Have you ever tried to think what your study table thinks about you or about the way you misuse her? It might me possible that it feels rejected, dejected and neglected lying in that desolate corner, unused. Much like those toys in Toy Story who feel like their life has come to an end when Andy is all grown up and cannot play with them anymore. Or when you overuse it, put anything and everything you cannot find the spot for on it and overburden her. It can only take so much. It is an interesting activity to undertake actually- “Navigation through the mind of my study table”. For working professionals, a similar experience may be for their desks. And you never know while going through its mind, you may come up with certain truths about yourself. Anyhow, here is a list of 5 peppy things my study table thinks about-
#1- I am a study table; not a cook-kick-dump-write table.
It’s my fault actually and I agree that I have been the nonreciprocating one in this relationship. My study table keeps on bearing everything I throw its way and just keeps on going. But it may realize one day as it gets up that enough is enough and that it can’t take anymore. More so when I only ‘use’ it when I really need it for the purpose it is actually intended for and rest of the times, she is on her own.
#2- One of these days, I am going to kill that bed.
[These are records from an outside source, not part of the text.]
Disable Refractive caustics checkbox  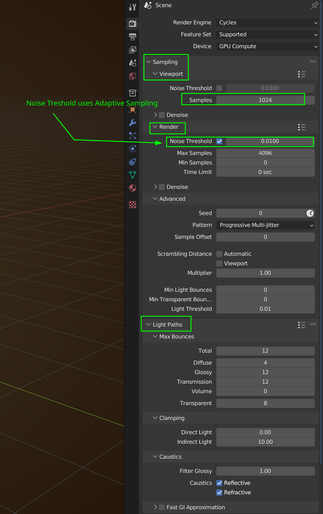[x=219, y=493]
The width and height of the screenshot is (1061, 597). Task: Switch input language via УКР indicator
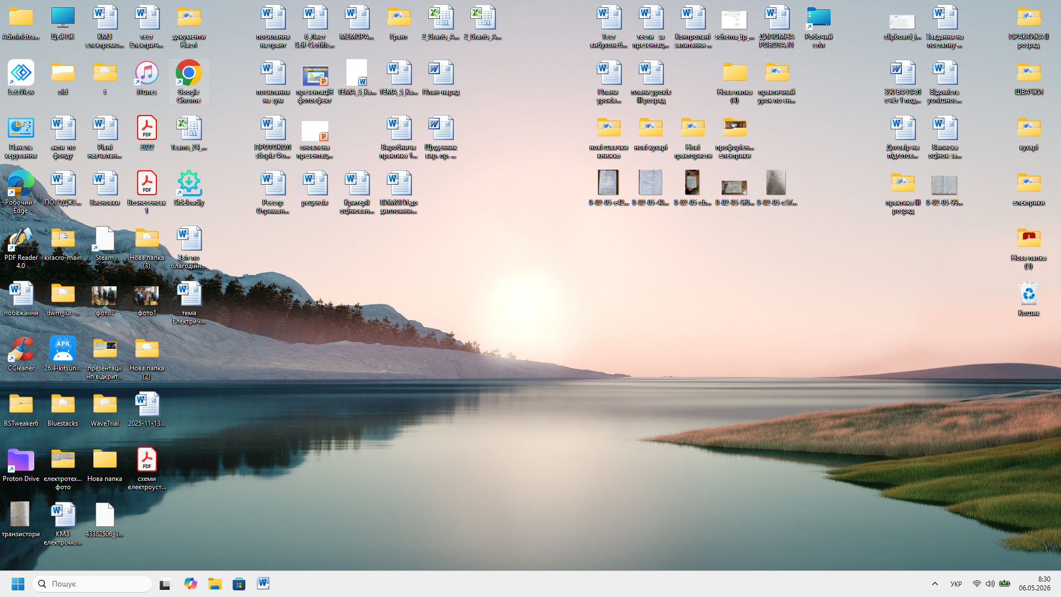coord(956,584)
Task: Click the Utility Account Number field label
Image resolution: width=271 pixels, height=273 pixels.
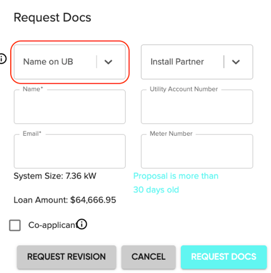Action: (184, 89)
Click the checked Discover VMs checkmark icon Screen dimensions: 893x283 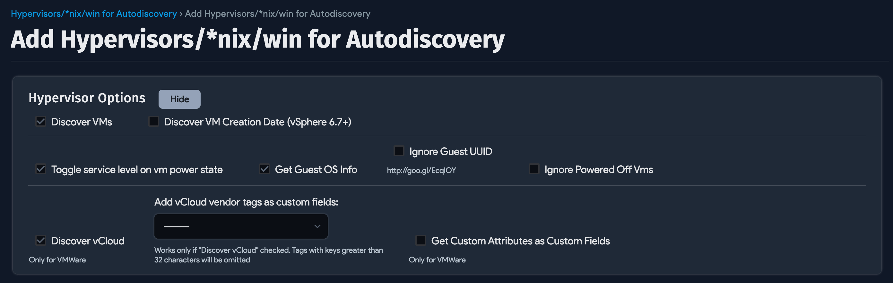41,122
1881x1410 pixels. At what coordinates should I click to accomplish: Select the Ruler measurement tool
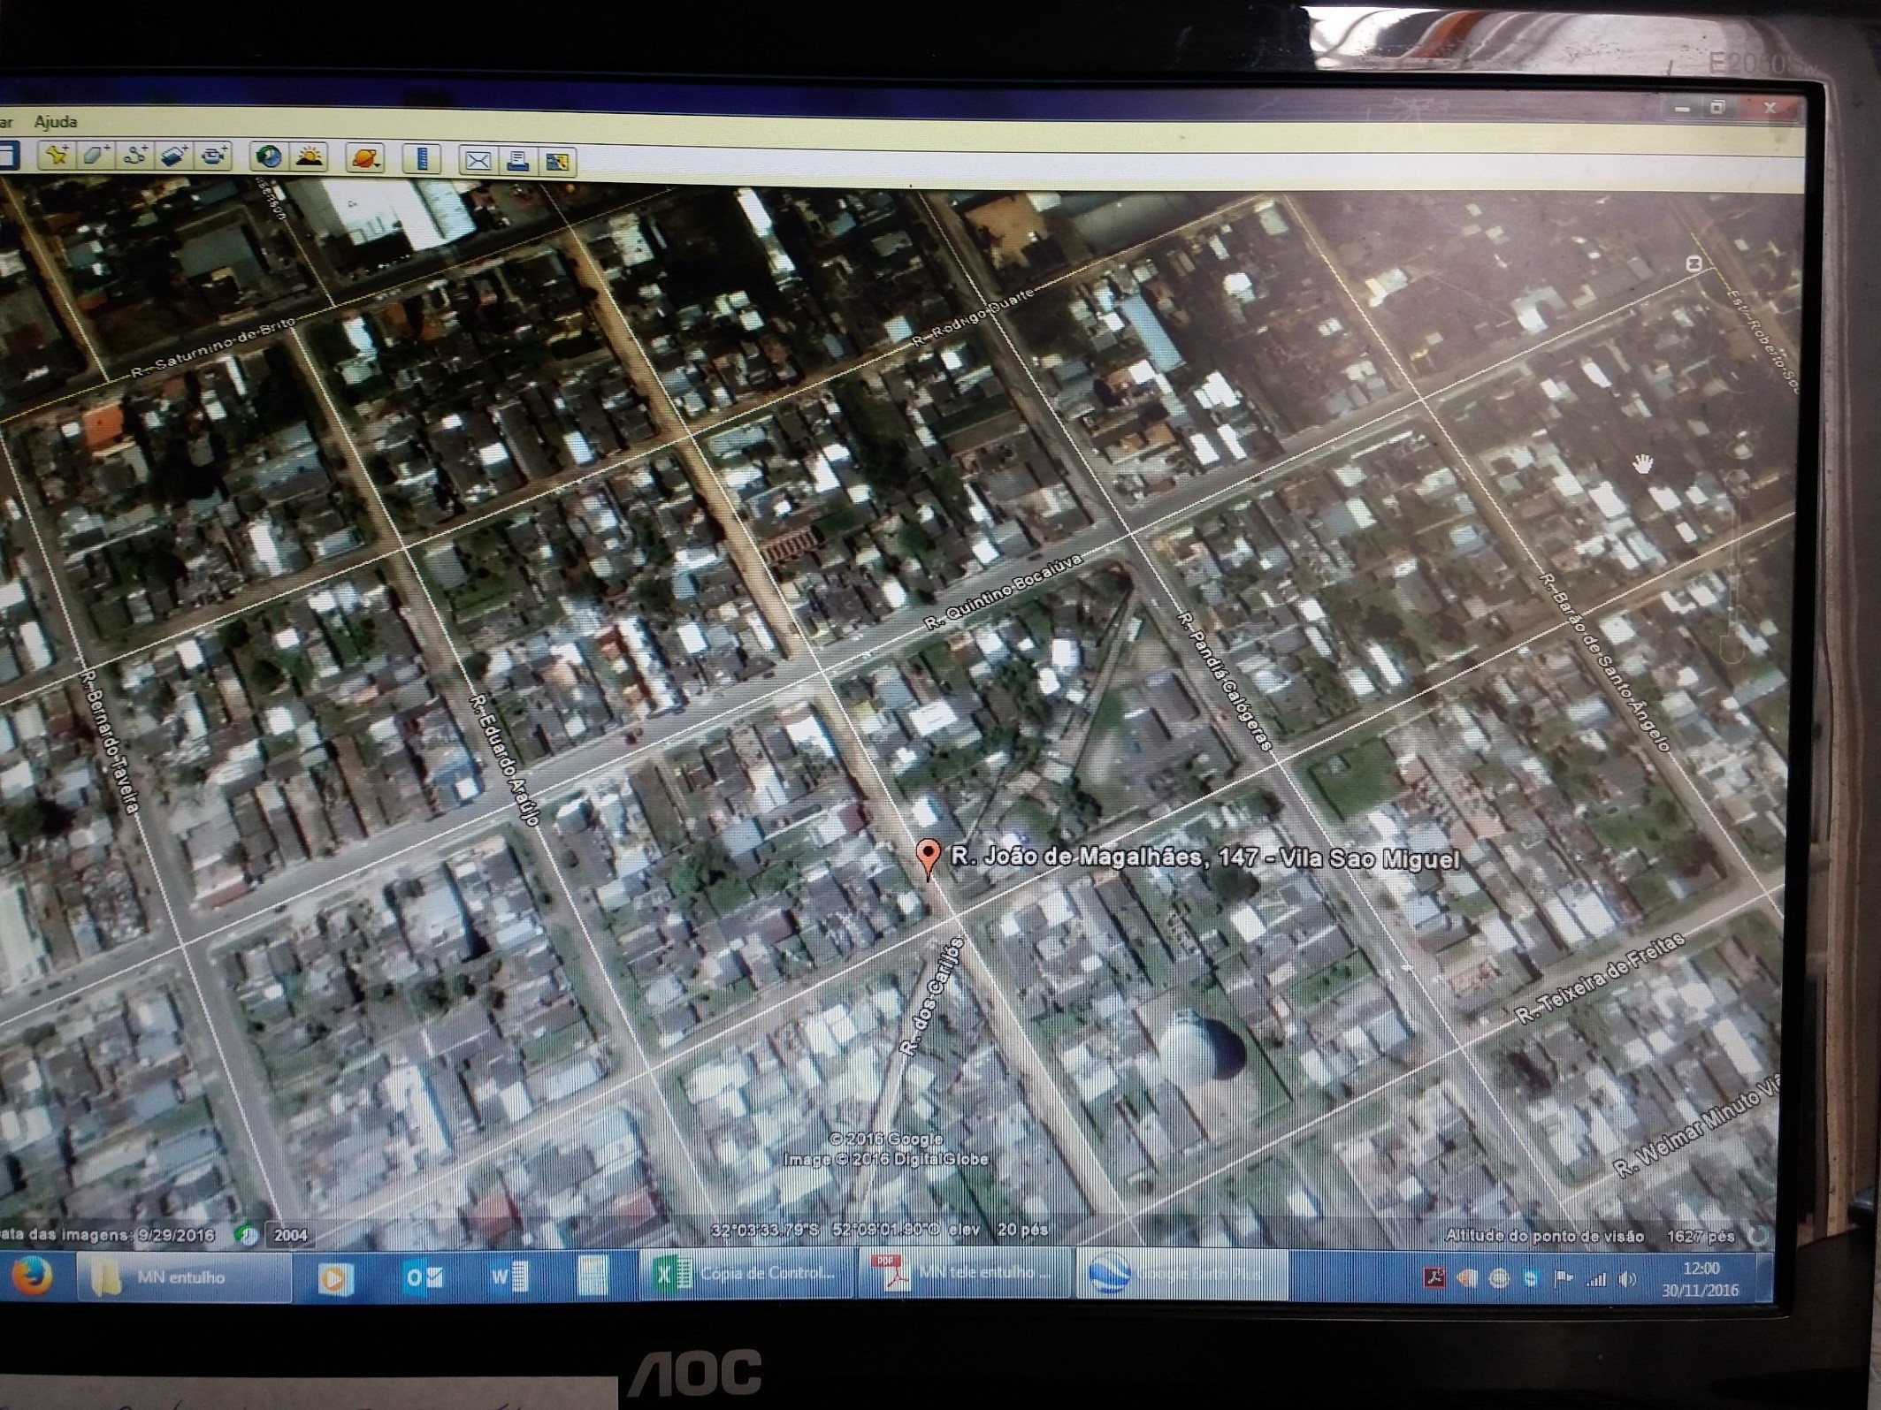(x=422, y=159)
My study table is so jealous of my bed that it is secretly plotting ‘to do it in’ in the coming few days. The plan may already be ready and it might just be waiting for the right time to strike. After all, the bed gets all the contact time in the world, I study on it, read newspaper on it and of course sleep on it. My study table wishes that someday I drift to sleep on the table and it can finally get that human contact every table dreams of. But it never happens.
#3- My master is a douchebag.
It may have realized by now that I am a douchebag who keeps things messed up. I have a cupboard, a wall almirah and enough space for those things I send her way to deal with. But instead, I keep on testing her tensile strength and load bearing capacity just for the fun of it. We may in future see emancipation quotes from tables about how they want to become free tables. It also curses me that I do not have a fulfilling romantic relationship, so that I may understand its pain.
#4- That chair is my spouse. Never separate us.
I have asked my chair to take a temporary divorce from my table. That’s because I need the chair to hold books or my bag when I am studying or to hold my laptop when I sleep. Everything else, the table can live with but separating its chair from it is just past the levels of tolerance. It secretly believes that I am a sadist too who gets pleasure out of seeing two lovers in pain.
#5- That cousin of mine. He made it into a government office. And here I am stuck in college.
Much like us, my study table believes she could have ended up at a better place in its life. If only the order that came for 10 tables would have included it in the lot and it could have spend its life at a proper government office with so many things to play with. Instead, it is still stuck in this merciless college life that keeps taking the breath out of it.